As I held Madden’s body captive in a compassionate cradle made by my arms and a head that leaned in, I could smell beer on him–kid’s only five--I shook in shock.  His head cocked to meet my eyes at my moment of shock. Head turned like an owl, eyes alert yet looking pathetic.  He didn’t stare long. It was as if he had something to say that he couldn’t articulate with his limited vocabulary, but Madden didn’t talk much anyway, instead spoke with his eyes.  In that short moment, as his head turned to meet me, I could read his eyes, exhausted and in misery, saying, “kid,”you have no idea how bad it can get.”  His eyes drifted off as his body went limp. Heart beat slowed to a mute feel. No longer was he a mouse in shock, but a child collapsing under the defeat of his immense exhaustion.

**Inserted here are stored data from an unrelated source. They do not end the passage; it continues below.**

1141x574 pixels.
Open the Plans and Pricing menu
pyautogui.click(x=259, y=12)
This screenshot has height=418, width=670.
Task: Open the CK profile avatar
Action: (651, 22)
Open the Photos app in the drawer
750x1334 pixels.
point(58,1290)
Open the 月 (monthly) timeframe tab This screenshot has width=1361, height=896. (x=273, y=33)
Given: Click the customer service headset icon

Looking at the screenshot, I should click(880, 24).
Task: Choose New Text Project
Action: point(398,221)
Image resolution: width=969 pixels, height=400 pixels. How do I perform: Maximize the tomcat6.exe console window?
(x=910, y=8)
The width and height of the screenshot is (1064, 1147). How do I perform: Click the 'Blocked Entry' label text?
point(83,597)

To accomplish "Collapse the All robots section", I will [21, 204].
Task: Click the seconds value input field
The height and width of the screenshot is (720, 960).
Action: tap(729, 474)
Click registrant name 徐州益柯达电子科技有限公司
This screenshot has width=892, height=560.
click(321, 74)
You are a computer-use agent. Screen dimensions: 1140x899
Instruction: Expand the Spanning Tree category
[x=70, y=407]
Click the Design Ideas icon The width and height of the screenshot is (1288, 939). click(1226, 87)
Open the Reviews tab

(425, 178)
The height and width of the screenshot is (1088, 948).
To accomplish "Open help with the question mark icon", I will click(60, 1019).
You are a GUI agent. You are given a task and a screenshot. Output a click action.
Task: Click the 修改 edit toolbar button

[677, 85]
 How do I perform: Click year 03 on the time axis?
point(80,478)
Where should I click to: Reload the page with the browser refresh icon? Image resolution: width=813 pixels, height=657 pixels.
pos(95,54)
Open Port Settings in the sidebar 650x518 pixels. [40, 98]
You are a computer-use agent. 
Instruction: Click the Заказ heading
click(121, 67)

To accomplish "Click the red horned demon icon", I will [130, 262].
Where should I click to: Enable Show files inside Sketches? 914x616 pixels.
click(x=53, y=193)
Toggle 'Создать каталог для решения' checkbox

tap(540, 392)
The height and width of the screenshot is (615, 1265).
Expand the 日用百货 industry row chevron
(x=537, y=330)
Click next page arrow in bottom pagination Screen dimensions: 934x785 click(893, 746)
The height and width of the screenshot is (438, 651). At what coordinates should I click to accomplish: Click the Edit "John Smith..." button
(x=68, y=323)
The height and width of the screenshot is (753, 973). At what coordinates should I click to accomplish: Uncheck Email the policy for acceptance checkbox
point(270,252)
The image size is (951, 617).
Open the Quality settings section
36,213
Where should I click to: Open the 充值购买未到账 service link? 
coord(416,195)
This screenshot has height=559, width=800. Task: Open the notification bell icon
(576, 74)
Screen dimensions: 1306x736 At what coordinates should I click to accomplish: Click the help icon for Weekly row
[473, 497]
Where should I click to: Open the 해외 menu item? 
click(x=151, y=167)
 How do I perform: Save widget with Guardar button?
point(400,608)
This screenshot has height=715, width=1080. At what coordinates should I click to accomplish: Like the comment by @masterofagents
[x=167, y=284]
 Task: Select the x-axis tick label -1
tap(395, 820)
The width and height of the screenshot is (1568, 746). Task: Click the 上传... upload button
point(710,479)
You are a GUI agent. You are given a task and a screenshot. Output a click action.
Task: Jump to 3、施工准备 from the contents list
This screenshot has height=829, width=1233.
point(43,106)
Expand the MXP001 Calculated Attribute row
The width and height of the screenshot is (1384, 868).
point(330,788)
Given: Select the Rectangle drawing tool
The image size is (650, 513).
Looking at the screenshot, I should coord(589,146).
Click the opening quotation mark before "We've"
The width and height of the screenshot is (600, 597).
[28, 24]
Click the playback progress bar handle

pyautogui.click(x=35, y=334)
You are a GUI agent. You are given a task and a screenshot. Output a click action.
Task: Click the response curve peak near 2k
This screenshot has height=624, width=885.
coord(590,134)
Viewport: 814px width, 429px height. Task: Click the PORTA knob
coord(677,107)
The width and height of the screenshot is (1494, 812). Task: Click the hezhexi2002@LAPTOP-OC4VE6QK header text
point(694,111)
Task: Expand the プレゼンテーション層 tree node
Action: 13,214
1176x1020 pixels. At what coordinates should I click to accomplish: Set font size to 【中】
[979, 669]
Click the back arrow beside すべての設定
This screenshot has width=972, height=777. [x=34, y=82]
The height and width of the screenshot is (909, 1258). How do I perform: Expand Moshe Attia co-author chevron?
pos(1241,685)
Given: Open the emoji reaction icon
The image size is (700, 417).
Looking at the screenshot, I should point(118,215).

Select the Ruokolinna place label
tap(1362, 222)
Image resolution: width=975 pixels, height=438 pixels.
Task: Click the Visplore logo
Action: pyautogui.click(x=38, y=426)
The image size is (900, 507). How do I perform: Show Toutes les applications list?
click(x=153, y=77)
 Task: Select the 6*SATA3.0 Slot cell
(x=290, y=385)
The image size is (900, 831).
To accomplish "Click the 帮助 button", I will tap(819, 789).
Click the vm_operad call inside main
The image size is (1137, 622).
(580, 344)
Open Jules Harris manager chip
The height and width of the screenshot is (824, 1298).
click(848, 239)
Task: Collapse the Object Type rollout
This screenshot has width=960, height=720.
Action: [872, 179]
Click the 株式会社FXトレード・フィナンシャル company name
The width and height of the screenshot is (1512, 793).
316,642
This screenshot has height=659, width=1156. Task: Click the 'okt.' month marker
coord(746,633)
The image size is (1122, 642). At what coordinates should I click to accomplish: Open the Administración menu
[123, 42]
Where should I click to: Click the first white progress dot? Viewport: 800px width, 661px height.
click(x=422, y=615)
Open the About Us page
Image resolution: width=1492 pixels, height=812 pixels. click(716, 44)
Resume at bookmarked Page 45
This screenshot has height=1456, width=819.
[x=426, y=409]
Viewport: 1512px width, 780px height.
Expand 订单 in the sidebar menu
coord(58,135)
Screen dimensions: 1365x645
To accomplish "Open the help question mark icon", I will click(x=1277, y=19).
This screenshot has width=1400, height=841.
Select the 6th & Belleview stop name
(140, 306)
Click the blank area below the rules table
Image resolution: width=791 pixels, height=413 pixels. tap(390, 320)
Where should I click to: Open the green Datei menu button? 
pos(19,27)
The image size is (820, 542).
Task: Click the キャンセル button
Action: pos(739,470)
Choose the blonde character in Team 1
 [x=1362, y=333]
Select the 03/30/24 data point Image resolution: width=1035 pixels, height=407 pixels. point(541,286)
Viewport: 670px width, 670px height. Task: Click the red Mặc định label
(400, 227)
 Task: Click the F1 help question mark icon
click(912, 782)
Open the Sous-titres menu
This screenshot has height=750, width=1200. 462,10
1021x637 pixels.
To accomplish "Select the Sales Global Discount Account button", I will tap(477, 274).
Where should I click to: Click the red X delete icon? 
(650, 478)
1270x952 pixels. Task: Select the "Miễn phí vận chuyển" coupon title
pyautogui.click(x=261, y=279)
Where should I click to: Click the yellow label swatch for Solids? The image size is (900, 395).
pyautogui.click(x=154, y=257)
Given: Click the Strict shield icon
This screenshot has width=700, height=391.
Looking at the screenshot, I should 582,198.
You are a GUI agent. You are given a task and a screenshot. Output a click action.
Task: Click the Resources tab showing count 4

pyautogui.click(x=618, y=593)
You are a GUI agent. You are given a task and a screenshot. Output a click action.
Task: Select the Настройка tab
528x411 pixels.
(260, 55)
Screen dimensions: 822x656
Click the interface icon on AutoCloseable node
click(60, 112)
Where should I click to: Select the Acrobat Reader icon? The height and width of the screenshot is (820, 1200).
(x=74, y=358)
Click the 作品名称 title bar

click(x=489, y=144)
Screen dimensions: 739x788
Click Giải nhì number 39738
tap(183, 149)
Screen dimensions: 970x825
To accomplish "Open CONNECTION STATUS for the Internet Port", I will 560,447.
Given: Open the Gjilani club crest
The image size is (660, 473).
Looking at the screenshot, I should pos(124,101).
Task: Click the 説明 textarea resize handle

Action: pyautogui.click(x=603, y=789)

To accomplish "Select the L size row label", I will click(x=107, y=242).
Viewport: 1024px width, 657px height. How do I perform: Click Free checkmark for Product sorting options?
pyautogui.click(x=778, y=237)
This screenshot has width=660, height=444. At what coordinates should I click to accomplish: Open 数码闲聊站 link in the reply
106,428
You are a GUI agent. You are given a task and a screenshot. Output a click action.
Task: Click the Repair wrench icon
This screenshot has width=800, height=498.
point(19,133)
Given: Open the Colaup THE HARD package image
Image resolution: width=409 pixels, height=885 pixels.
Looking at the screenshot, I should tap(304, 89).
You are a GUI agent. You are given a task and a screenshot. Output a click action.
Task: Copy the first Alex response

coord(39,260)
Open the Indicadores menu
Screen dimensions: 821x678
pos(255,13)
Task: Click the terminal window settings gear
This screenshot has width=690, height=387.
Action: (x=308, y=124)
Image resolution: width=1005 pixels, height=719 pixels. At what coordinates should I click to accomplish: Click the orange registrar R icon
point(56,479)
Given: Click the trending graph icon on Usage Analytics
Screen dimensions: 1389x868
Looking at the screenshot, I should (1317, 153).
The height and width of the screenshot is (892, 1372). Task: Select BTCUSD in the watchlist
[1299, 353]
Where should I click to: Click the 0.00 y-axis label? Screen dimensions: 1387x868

Who knows what this child has to run from every single day?  Maybe he believes he has too keep running otherwise his demons will catch up to him.  I could tell he’d been fighting to get out since the day he was born.  I can tell that there wasn’t a child in him.  I felt that there was this aged individual, imprisoned in some karmic lesson, placed back in the body of a child as if sent to recognize the lessons he or she failed to address in the past life. That body was a cage to whatever defiant being churned in this child.

My attention wasn’t fixed long. As I felt Madden’s heart beat coming to a steady calm, I noticed my own pulse erupt again as two young men were screaming at each other down the hall.  From their bodies came profanities like swords, drawn to defend their right of title and property. From the way they boldly defied the orderly quiet of a florescent school hallway, the way their voices cracked the locks to open every door, they must have not just been fighting over petty matters. Surely, not, but these young men, two paces apart, challenged each other on the basis of every petty foundational facet–their nuts and washers, their cracks on the ground, the color of their paint.

In their spat, the two of them turned to quickly catch me watching.  I, at the end of the hall, Madden still collapsed in my hands, was turning in my own head about what lesson there was in all of these maddening events?  Their pause was nothing more than a quarter-rest before they turned to resume their savage pulling on one another.  But in that moment where the two met my eyes, the right one to my left eye and the left one to my right eye, I witnessed two young men yearning to emerge like butterflies, but getting caught up in their shelling, afraid to leave what keeps them secure.  Of course you two are angry, I thought, but it’s time to shed skin.  It’s time to leave that body.

Young men can grow up to be wonderful people, but young men can also become stuck in their crystallis, too.  Those emerging butterflies don’t really die in there, nor do they suffocate; only, as they dissolve into this mystic matter, they become shapeless and unsure inside their shell: never quite understanding themselves, who they are, against the world, and greet the world only with the parts of themselves that are kept hard and tough: their skin, their hands, their cock, their words.

Of course you two are angry, I thought to myself again.  Because if those shells were to break or crack now, all those soft parts, the parts of ourselves that are still uncertain, would leak or pour out onto the floor, and you two would end motionless in a world that will continue to move on.  I wanted to tell them that the thing about the crystallis is that it is motionless and static.  But without knowing beyond ourselves, the world that moves, or the wide open air and meadows in which to realize some sense of ourselves, these young men must think the world truly is as dark as it seems to them . Three young men, I thought, trapped in their bodies.